Swedish activist investor Cevian Capital will give a no-confidence vote on Ericsson’s board at the annual meeting later this week, citing lingering concerns about company funds ending in the hands of terrorist groups.

Cevian said in a statement Monday that it will vote against granting discharge of liability to board members and the telecom giant’s president at the annual meeting on Tuesday. Cevian owns 5.5% of Ericsson’s share capital, which gives it a voting stake of 3.3%.

The activist previously criticized Ericsson for its handling of a scandal involving possible payments to the ISIS terror group that wiped out a third of the company’s value earlier this year.

“We still lack the information necessary to make an informed judgment of what went wrong, why, and who should be held responsible,” Cevian said in a statement Monday, according to Reuters. “Given the lack of information and the magnitude of the damage, we have no choice but to hold the entire board accountable.”

If discharged from liability, a company executive or board member is less likely to be targeted with a lawsuit alleging damages.
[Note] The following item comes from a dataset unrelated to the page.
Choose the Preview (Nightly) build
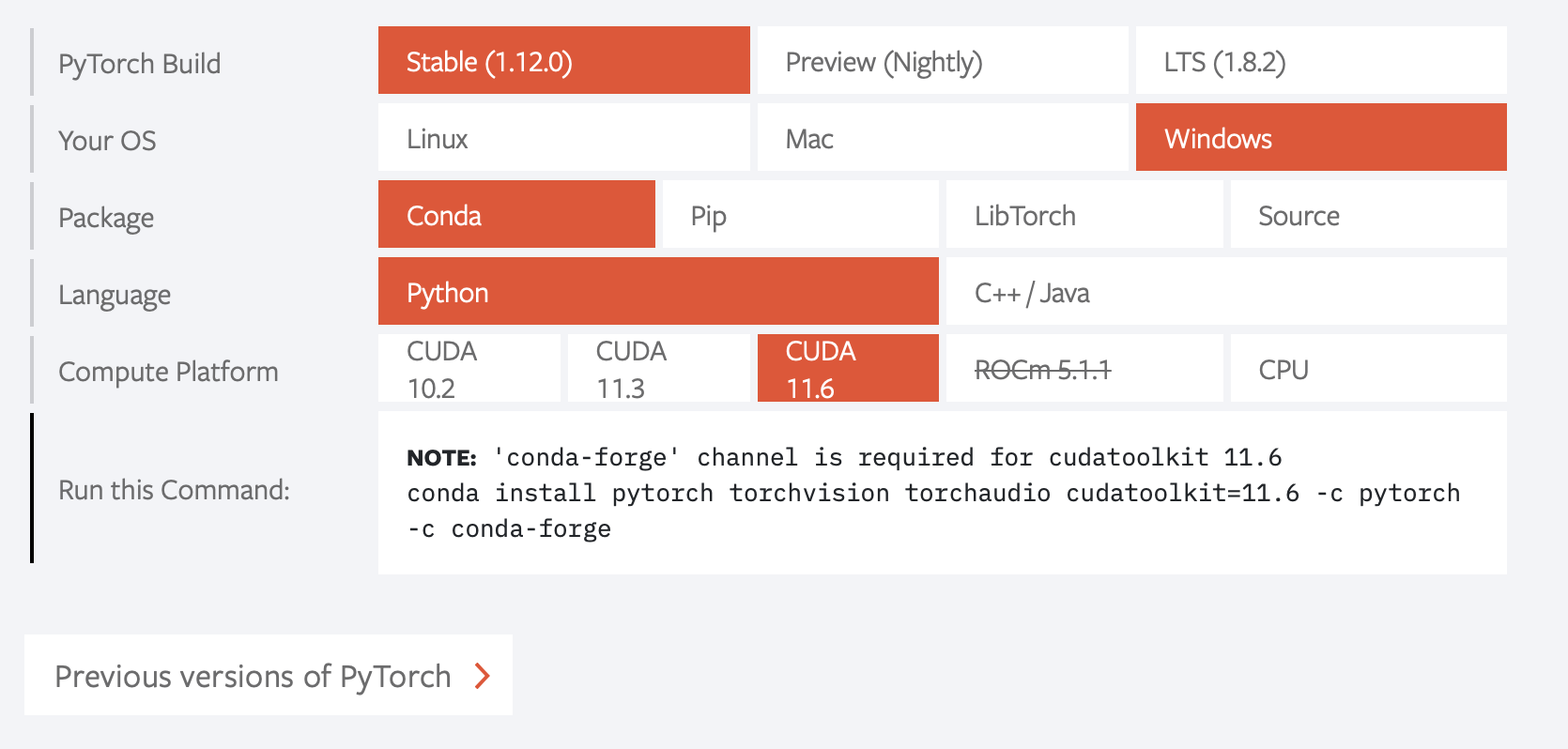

Under Swedish law, the company or shareholders can bring action against board members or the chief executive if the discharge motion is voted by at least 10% of the company’s shares.

Earlier in March, Cevian said Ericsson had lost investor trust and should undergo sweeping reforms, starting with measures to curb the power of the company’s two large traditional investors, to redress.

Cevian argued that Ericsson should scrap the dual deputy chair system and appoint an independent director as head of the board. The activist also called for the introduction of a conversion clause in the company’s bylaws to allow class A shares, which have higher voting power, to be converted into normal class B shares.

Ericsson shares were down 0.7% at 85.86 kronor each as of 1.15 p.m. Central European Summer Time Monday. The stock was trading above 116 kronor in February before Ericsson said it may have made payments to ISIS to gain access to certain transport routes in Iraq.